This page discusses various available options for working with HTML [en.wikipedia.org] documents in your Qt application. Please also read the general considerations outlined on the Handling Document Formats page.
Reading / Writing
Qt’s Scribe framework (see Handling Document Formats) has built-in support for loading from / saving to HTML (see QTextDocument::setHtml and toHtml as well as QTextDocumentWriter). Together with the format-independent API that QTextDocument provides for modifying documents (or creating them from scratch), this makes Scribe an adequate framework for processing or generating HTML documents.
However, it only supports a limited subset of static HTML 4 / CSS 2.1 – corresponding to the limited set of built-in document features which QTextDocument supports internally.
The Webkit-based web browser framework shipped with Qt provides the QWebPage and QWebFrame classes, which can be used to load an HTML document (or any web page) without actually rendering it, and access or modify it through a DOM-like API. Saving back to HTML is possible using QWebFrame::toHtml.
Manual XML processing
If your application needs to parse or write HTML/XHTML documents which are valid XML, consider processing them using Qt’s XML handling classes (see Handling Document Formats).

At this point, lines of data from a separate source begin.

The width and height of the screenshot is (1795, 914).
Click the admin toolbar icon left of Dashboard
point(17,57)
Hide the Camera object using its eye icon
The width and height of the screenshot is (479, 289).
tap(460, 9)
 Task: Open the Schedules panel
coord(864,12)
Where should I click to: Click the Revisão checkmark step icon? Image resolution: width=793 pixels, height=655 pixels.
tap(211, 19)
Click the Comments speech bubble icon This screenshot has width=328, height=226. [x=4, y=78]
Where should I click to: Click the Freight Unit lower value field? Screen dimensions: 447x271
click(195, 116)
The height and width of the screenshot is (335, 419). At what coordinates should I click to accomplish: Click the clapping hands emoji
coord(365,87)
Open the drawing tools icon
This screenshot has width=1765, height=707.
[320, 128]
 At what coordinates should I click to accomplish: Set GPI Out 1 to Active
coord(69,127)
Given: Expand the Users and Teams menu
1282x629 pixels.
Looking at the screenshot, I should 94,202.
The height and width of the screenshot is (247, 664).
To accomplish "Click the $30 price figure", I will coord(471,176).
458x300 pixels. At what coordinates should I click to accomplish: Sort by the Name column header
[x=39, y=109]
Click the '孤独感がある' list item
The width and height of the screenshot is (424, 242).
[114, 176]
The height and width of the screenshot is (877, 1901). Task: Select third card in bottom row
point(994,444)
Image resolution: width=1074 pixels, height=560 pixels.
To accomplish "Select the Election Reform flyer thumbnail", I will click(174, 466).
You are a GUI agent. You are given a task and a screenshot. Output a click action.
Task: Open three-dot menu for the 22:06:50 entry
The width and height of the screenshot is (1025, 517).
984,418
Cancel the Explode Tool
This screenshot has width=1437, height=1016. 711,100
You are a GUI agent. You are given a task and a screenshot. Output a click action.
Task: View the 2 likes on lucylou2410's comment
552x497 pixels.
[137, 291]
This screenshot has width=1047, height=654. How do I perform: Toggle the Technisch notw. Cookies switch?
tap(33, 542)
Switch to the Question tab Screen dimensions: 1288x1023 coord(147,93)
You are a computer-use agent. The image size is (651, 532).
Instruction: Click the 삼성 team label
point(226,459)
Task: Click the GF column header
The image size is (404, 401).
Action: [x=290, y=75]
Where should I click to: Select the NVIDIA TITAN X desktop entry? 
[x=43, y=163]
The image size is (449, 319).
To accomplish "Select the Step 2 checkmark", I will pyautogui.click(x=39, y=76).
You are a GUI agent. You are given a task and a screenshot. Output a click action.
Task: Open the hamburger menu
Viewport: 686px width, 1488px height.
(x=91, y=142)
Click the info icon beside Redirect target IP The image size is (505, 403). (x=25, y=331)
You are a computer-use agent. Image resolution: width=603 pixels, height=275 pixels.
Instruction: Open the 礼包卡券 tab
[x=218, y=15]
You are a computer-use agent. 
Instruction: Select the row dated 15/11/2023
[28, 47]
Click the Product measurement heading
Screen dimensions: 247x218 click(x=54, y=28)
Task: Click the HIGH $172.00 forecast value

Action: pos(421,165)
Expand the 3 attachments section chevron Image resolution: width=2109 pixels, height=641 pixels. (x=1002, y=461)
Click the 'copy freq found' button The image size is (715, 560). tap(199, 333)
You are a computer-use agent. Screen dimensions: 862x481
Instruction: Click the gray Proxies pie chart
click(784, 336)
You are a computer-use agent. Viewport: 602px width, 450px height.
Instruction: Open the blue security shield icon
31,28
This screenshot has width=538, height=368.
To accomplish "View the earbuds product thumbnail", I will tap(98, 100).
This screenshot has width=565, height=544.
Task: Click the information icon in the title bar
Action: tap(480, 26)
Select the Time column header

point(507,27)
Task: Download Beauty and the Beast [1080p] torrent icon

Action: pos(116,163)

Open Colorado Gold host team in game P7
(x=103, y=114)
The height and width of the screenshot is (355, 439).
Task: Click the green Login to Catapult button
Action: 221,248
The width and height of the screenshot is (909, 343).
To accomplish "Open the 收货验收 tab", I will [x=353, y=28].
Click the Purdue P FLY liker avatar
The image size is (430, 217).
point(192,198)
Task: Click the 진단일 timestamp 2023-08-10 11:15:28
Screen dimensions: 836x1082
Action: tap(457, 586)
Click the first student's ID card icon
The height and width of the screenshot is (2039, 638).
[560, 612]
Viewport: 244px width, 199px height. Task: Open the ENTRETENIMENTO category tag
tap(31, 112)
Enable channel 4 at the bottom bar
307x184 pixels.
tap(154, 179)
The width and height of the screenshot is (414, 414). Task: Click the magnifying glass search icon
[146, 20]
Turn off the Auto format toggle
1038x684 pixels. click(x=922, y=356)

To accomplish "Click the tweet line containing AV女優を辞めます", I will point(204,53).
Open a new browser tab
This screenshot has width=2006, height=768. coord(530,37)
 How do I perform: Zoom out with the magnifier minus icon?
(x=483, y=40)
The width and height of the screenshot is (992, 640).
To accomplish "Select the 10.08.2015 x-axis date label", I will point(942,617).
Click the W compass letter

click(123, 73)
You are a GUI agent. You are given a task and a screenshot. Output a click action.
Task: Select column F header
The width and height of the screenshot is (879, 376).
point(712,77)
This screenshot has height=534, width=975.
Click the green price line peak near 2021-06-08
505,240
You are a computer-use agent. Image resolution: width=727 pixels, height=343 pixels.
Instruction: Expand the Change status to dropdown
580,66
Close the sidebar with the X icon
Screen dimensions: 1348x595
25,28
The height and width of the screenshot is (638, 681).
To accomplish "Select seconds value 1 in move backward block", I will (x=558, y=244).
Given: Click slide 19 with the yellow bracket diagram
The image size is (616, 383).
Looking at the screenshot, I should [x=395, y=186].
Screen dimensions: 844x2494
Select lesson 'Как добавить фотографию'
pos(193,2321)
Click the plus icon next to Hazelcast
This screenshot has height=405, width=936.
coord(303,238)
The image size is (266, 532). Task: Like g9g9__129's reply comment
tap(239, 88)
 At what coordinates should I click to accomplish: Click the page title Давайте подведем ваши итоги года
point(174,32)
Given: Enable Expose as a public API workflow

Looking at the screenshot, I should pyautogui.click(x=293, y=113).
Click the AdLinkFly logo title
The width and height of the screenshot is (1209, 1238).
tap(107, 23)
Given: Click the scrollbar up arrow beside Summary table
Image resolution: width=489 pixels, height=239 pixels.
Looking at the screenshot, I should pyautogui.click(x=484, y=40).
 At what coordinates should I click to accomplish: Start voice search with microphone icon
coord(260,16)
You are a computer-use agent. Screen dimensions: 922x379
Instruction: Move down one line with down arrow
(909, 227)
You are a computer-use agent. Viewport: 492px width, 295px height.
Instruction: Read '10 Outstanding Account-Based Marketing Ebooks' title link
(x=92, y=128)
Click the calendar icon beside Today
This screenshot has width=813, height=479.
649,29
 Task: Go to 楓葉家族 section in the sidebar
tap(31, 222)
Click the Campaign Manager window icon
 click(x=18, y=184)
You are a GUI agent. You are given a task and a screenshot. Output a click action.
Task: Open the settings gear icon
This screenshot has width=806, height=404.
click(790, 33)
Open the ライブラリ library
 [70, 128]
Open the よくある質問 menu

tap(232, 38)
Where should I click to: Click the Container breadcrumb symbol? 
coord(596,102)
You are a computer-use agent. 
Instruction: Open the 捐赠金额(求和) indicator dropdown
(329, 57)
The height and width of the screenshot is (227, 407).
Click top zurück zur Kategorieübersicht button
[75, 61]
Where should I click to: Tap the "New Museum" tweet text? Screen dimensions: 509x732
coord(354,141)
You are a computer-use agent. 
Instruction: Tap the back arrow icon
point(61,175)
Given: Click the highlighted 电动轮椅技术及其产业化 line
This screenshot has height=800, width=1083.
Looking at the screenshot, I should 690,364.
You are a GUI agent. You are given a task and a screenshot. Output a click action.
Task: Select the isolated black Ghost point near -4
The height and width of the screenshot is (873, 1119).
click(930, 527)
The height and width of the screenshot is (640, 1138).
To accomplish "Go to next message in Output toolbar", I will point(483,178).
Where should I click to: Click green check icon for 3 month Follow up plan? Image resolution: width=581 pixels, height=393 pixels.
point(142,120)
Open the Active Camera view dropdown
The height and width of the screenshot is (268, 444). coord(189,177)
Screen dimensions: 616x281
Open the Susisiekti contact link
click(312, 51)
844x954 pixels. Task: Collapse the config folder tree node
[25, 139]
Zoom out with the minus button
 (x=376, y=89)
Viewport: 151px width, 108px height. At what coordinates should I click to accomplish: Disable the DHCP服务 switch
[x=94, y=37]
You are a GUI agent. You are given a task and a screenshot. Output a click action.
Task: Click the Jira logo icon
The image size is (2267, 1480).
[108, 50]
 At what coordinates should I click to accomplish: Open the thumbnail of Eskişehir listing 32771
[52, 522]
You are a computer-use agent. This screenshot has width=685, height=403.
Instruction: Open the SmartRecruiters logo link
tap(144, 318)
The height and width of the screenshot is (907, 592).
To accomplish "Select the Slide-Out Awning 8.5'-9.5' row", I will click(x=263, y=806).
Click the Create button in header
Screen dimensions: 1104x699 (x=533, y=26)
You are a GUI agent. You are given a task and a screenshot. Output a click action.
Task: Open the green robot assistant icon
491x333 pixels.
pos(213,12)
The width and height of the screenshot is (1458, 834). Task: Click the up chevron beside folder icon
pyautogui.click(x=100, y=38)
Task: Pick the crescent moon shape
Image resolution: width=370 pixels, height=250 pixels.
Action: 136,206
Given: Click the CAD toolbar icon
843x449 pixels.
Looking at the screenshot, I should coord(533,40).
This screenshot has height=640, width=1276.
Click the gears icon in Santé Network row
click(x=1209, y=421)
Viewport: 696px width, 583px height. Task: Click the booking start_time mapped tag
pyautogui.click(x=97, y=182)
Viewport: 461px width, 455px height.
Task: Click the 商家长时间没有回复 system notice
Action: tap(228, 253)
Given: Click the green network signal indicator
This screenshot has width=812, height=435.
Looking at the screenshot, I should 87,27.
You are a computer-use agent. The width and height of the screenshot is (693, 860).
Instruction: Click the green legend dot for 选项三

Note that there are third-party tools/libraries available for automatically converting “normal” (and even broken) HTML documents into valid XHTML/XML which is suitable for processing:
|HTML Tidy [tidy.sourceforge.net]||stand-alone tool||Win, Mac, Linux, …||MIT-like [permissive]|
|TidyLib [tidy.sourceforge.net]||C library||Win, Mac, Linux, …||MIT-like [permissive]|
|Chilkat [chilkatsoft.com]||C++ library||Win, Mac, Linux, …||proprietary|
Manual HTML processing
For specialized HTML parsers with a similarly low-level API as Qt’s XML handling classes, refer to third-party C/C++ libraries, e.g.:
|libxml2 [xmlsoft.org]||C||yes||?||stream, SAX, DOM (non-validating?)||Win, Mac, Linux, …||MIT [permissive]|
|htmlcxx [htmlcxx.sourceforge.net]||C++||yes||yes||SAX, DOM, ? (non-validating)||Win, Linux, ?||LGPL [weak copyleft]|
|libhtml [libhtml.bsd.lv]||C||yes||yes||stream (strongly-validating)||Linux, ?||ICS [permissive]|
Rendering / Interactive Viewing
As already described above, Qt’s Scribe framework supports automatically importing HTML content into a QTextDocument.
Once in that form, you can…
- …render it onto any QPaintDevice using QTextDocument::drawContents.
- …show it to the user through a QTextEdit widget (either in read-only mode, or in editable mode which allows the user to actually edit the document interactively).
Again, the restriction to the limited subset of static HTML 4 / CSS 2.1 supported by QTextDocument applies.